In this post, we will learn about Rolle’s theorem along with examples. We will also discuss some of the related questions of Rolle’s theorem with answers.

## Rolle’s Theorem Statement

Let f(x) be a real-valued function defined on [a, b]. If

- f(x) is continuous on [a, b]
- f(x) is differentiable in (a, b)
- f(a)=f(b),

then there exists at least one element c in (a, b) such that

$f'(c)=0$.

## Examples of Rolle’s Theorem

Let f(x)= $x\sqrt{1-x^2}$ in [0, 1]. See that

- f(x) is continuous on [0, 1]
- $f'(x)= \dfrac{1-2x^2}{\sqrt{1-x^2}}$ exists in (0, 1)
- f(0)=0=f(1).

So all the conditions of Rolle’s are satisfied. According to this theorem, we have c in (0, 1) such that

$f'(c)=0$.

Here c=1/√2. It lies between 0 and 1.

## Questions and Answers

**Question 1:** Check the applicability of Rolle’s theorem where f(x)=|x| in [-1, 1].

**Answer:**

See that 0 ∈ (-1, 1). So f(x)=|x| has to be differentiable at x=0 in order to apply Rolle’s theorem.

Lf'(0) = lim_{x→0-} $\dfrac{f(x)-f(0)}{x}$ = lim_{x→0} -x/x = -1

Rf'(0) = lim_{x→0+} $\dfrac{f(x)-f(0)}{x}$ = lim_{x→0} x/x =1

So f'(0) does not exist. Hence, we cannot apply Rolle’s theorem for f(x)=|x| in [-1, 1].

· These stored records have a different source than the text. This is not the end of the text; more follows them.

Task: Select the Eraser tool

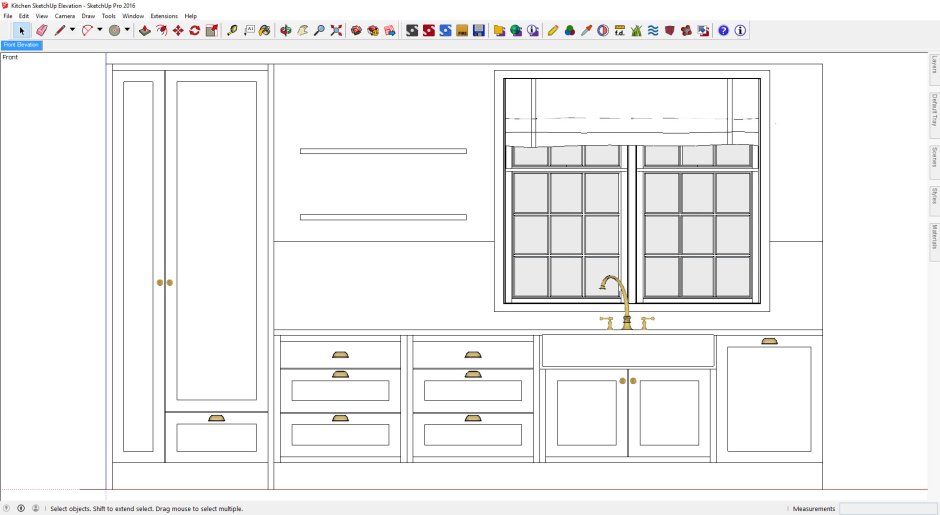Action: tap(41, 31)
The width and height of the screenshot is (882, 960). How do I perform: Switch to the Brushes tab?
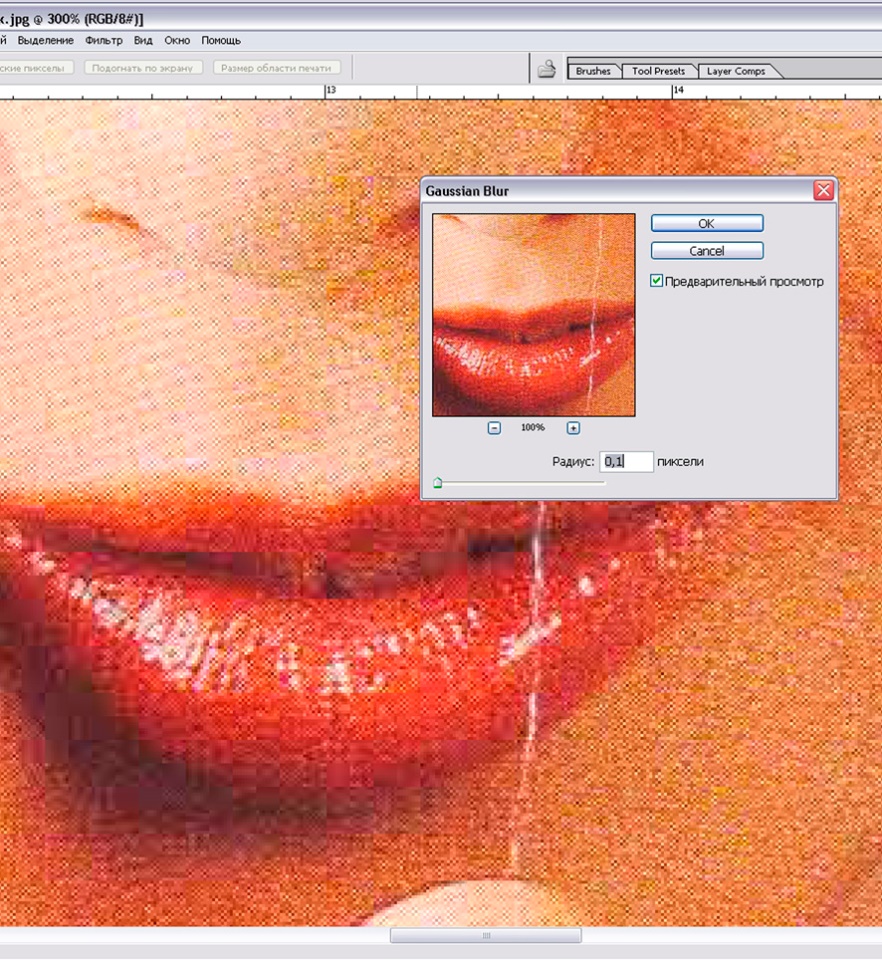[593, 71]
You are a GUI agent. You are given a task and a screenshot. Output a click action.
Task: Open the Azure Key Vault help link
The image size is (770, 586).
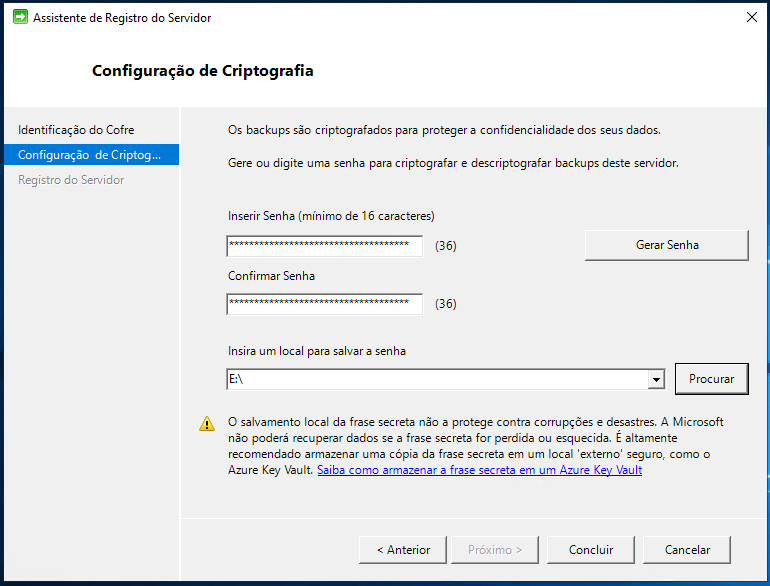pos(479,470)
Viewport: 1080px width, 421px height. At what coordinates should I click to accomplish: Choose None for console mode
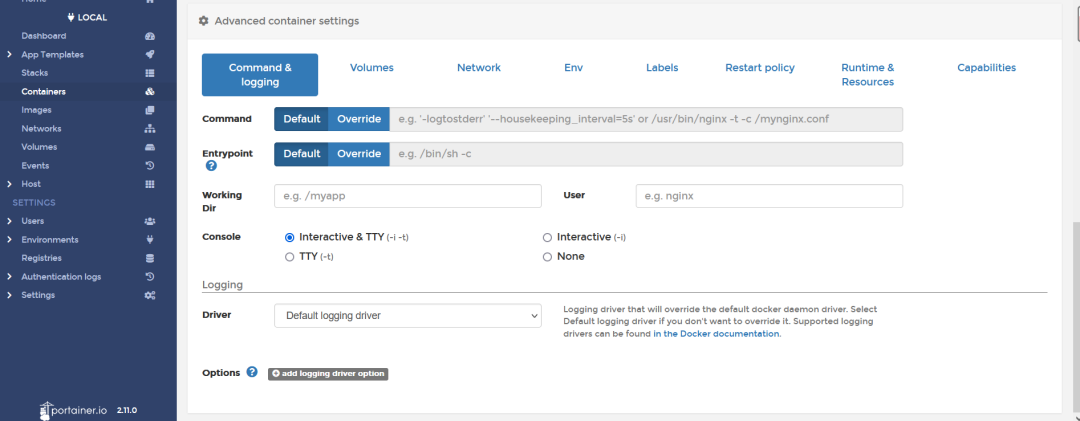click(x=547, y=256)
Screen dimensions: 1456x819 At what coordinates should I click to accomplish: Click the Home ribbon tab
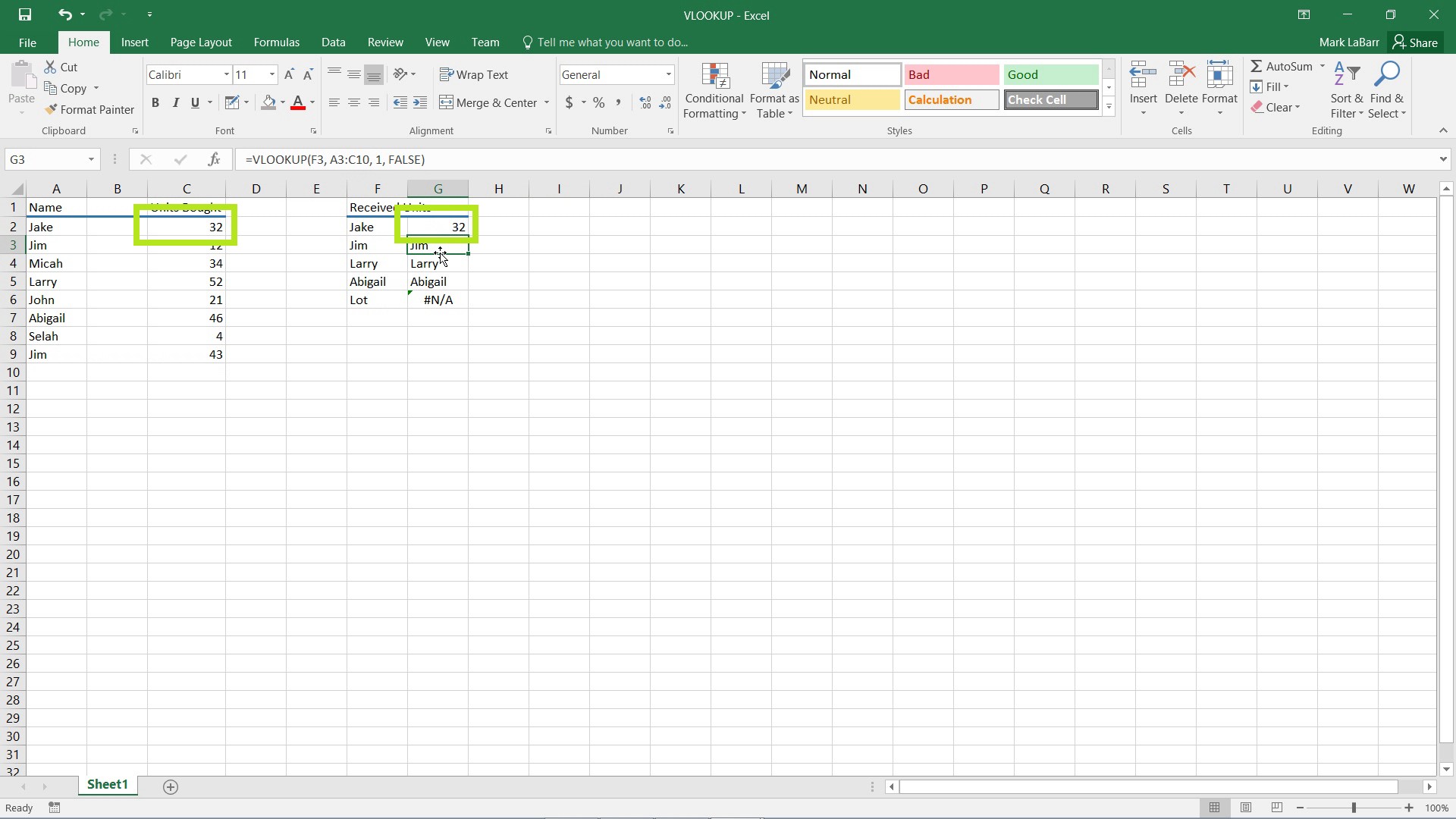click(x=82, y=42)
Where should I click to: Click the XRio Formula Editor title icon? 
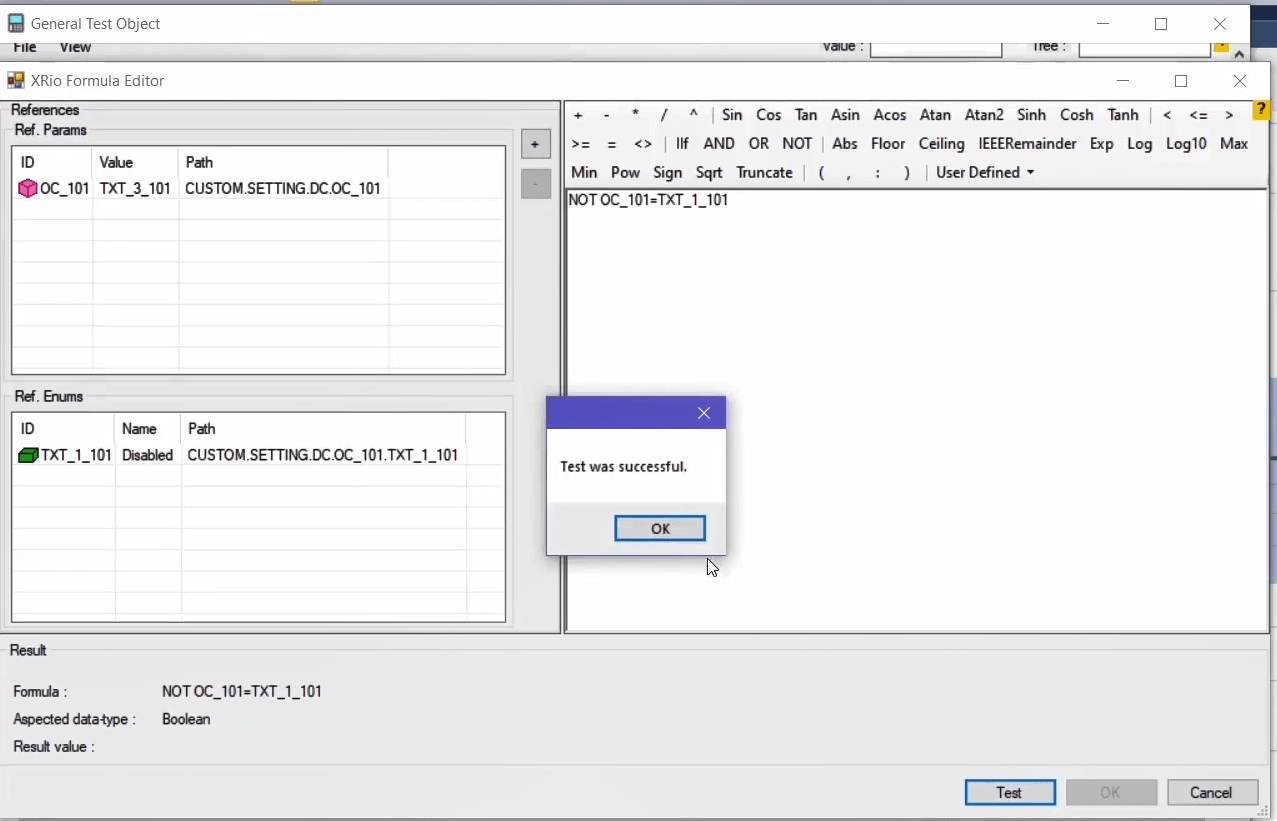coord(16,81)
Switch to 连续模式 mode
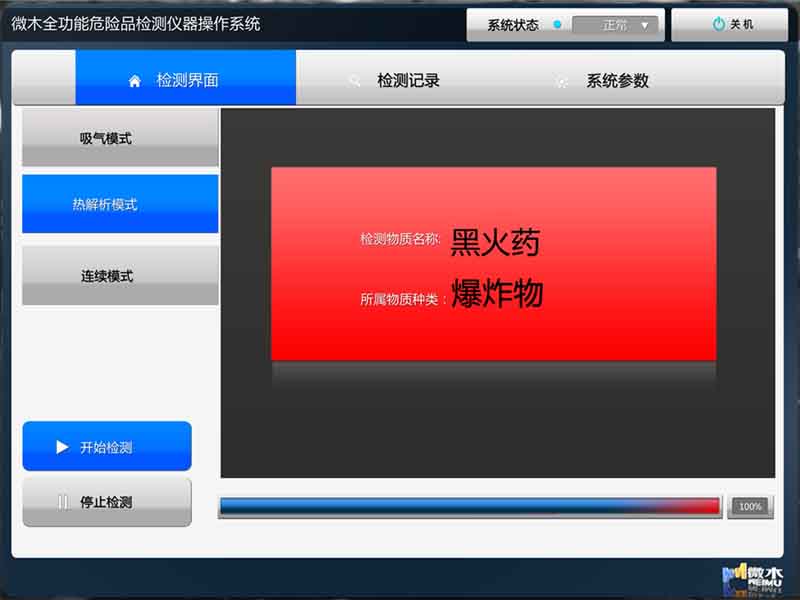 click(x=120, y=276)
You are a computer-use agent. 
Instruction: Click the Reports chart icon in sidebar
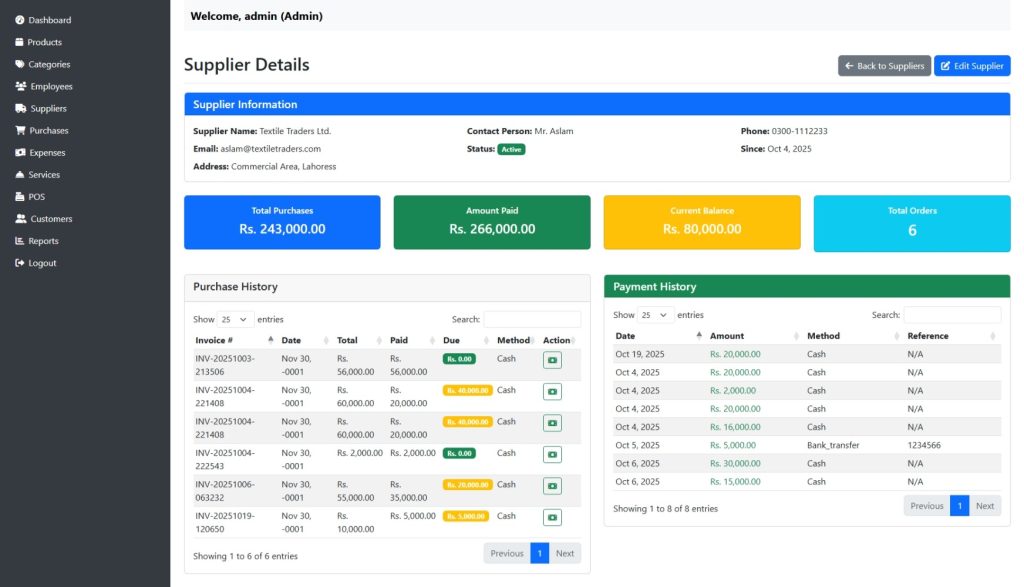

**Question 2:** Prove that between any two real roots of e^{x} sinx =1, there is at least one real root of e^{x} cosx = -1

**Answer:**

Let f(x) = e^{-x} – sinx.

Let α, β be two real roots of e^{x} sinx -1=0. That is,

e^{α} sinα -1=0 and e^{β} sinβ -1=0.

⇒ e^{α} sinα =1 and e^{β} sinβ =1

⇒ e^{-α} = sinα and e^{-β} = sinβ

Therefore, f(α)= f(β) =0.

We assume that α<β.

Here, f'(x) = -e^{-x} – cosx. Thus, we obtain that

- f(x) is continuous on [α, β]
- f(x) is derivable in (α, β)
- f(α)= f(β)

So by Rolle’s theorem, there is at least one c ∈ (α, β) such that

$f'(c)=0$

⇒ -e^{-c} – cosc = 0

⇒ -e^{-c} = cosc

⇒ e^{c} cosc = -1.

In other words, c is a root of e^{x}cosx = -1. Thus, we have shown that between any two real roots of e^{x} sinx =1, there is at least one real root of e^{x} cosx = -1.